120 Endgeräte für 700 Schüler

„Ich bin schon froh, die Sicherung haut es nicht raus, wenn ich das Netzteil für einen Laptop in die Steckdose stecke“, erläutert Konrektor Thore Berg. 120 Geräte stehen den 700 Schülerinnen und Schüler zur Verfügung. Ladeschränke sind nicht in Aussicht. „Dazu braucht es einen Beschluss von der Stadt“, so Berg. Seit mehr als zehn Jahren wartet die Schule auf eine Elektrosanierung. „Und es dauert noch weitere vier Jahre, bis es soweit ist“, wurde der Schulleitung mitgeteilt. Dann sei die Schule saniert.

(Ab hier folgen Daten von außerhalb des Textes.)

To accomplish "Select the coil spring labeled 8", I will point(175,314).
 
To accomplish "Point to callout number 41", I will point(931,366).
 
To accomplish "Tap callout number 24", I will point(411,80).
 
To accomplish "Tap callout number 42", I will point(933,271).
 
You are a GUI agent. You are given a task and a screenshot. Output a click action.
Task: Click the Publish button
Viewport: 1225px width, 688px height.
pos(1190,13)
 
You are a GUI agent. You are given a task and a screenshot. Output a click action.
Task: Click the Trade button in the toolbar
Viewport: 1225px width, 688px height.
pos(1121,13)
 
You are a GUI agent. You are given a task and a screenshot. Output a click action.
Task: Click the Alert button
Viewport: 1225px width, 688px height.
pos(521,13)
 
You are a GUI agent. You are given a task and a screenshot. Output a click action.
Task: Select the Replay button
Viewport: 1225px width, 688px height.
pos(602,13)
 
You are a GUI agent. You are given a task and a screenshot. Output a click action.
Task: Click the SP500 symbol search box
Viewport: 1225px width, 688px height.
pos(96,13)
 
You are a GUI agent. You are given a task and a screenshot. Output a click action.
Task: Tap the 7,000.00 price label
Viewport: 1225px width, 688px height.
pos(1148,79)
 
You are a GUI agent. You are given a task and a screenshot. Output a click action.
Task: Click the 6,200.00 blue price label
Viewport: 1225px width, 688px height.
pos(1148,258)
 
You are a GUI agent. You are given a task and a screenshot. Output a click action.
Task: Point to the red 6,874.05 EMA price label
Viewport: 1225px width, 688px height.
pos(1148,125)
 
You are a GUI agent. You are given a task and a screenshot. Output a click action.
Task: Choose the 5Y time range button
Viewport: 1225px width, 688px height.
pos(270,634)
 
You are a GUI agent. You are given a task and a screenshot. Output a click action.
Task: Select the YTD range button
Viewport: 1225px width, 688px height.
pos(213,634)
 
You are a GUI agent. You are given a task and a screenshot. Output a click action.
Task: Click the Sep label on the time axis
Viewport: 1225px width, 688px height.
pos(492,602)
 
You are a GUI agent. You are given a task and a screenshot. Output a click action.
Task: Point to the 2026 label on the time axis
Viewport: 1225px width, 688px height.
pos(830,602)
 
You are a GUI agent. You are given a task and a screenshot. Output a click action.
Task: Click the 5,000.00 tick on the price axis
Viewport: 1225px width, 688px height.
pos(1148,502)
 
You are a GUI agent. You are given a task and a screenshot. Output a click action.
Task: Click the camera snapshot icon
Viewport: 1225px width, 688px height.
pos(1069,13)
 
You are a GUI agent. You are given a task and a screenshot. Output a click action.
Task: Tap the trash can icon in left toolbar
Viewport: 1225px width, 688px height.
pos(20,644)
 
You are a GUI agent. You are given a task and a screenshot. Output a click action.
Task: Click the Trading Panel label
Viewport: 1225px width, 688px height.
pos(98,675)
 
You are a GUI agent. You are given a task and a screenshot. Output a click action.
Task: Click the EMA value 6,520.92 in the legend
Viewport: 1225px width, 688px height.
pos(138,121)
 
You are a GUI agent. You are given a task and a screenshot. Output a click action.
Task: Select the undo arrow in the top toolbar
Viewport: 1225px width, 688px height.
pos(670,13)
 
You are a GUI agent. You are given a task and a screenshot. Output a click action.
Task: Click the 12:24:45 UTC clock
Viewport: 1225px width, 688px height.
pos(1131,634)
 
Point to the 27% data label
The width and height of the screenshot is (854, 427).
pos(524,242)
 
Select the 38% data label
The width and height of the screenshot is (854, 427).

Stabiles Internet nur in drei Klassenzimmern

„Wir würden gerne Unterricht über Beamer und Kamera anbieten“, so Steinhülb-Joos. „Aber stabiles Internet gibt es nur in drei Klassenzimmern.“ Das Zusammenspiel von Stadt und Land funktioniere nicht so, wie es sollte. Daher kam die Laptop-Spende der Kinderstiftung und einer Privatperson genau richtig. „Eine Unterstützung in der Not“, bedankte sich die Rektorin bei Claudia Neuhaus und Silke Schmidt-Dencker, Geschäftsführerin der Stuttgarter Kinderstiftung. Denn sie übergaben zunächst 52 Laptops, weitere 18 folgen im September. „Uns geht es um Unterstützung von benachteiligten Kindern“, begründet Schmidt-Dencker. 50 Prozent der Schülerschaft der Altenburgschule besitzt eine Bonus-Card.

Missstände erkannt

„Die Missstände wurden schon vor Jahren erkannt“, stellte Claudia Neuhaus fest und erinnert sich an ein Zitat von Günther Oettinger in seiner Eigenschaft als EU-Kommissar für digitale Wirtschaft und Gesellschaft. „Es gibt mehr digitale Löcher als Schlaglöcher.“ Auch für die Nutzbarmachung der neuen Geräte wird Hilfe angeboten, etwa durch IT-Ehrenamtliche. Es sei ein Unding, wenn die Schule ständig improvisieren müsse. Die Geschäftsführerin der Kinderstiftung hat Zweifel, dass die angekündigten acht Stellen für die bessere Vernetzung der Schulen zügig besetzt werden. „Ob die auch ausreichen?“

Zeitliche Grenzen

Der Konrektor berichtete, dass er immer wieder an zeitliche Grenzen stoße, weil immer mehr Endgeräte zu betreuen seien. Das Kollegium habe sich das Niveau selbst erarbeitet und weitere Kollegen eingelernt. „Es tut weh, wenn die Kollegen, die viel Eigenengagement einbringen, ausgebremst werden.“ Die Altenburgschule nutzt Google education classroom und fährt gut damit. Moodle habe sich nicht als geeignet erwiesen.

Wissenschaftliche Begleitung

Die neuen Notebooks sollen für die 5. Klasse genutzt werden. Denkbar sei ein Projekt, dass die kommenden Fünftklässler die Laptops bis zum Schulabschluss nutzen können. „Und dazu eine wissenschaftliche Begleitung mit Evaluation“, nimmt Schmidt-Denker den Faden gleich auf. Auch ehrenamtliche Paten wäre hilfreich. Einen Beleg der erfolgreichen Arbeit nach fünf Jahren an der Gemeinschaftsschule weist die Schulleiterin vor. Die ersten 70 Schülerinnen und Schüler verlassen die Schule – mit dem Hauptschulabschluss nach Klasse 9, mit dem Realschulabschluss und dem erweiterten Hauptschulabschluss nach Klasse 10. Der beste Notendurchschnitt wurde mit 1,7 erzielt.

Problem Vorbereitungsklasse

Zum neuen Schuljahr soll für die doch eher vernachlässigten Nebenfächer Epochalunterricht angeboten werden, das heißt Blockunterricht, um Stoff kompakt aufzuholen. Sorgen bereitet der Schulleiterin die Vorbereitungsklasse. „Die war während Corona verloren.“ Dabei sei Sprache der Schlüssel zum Erfolg.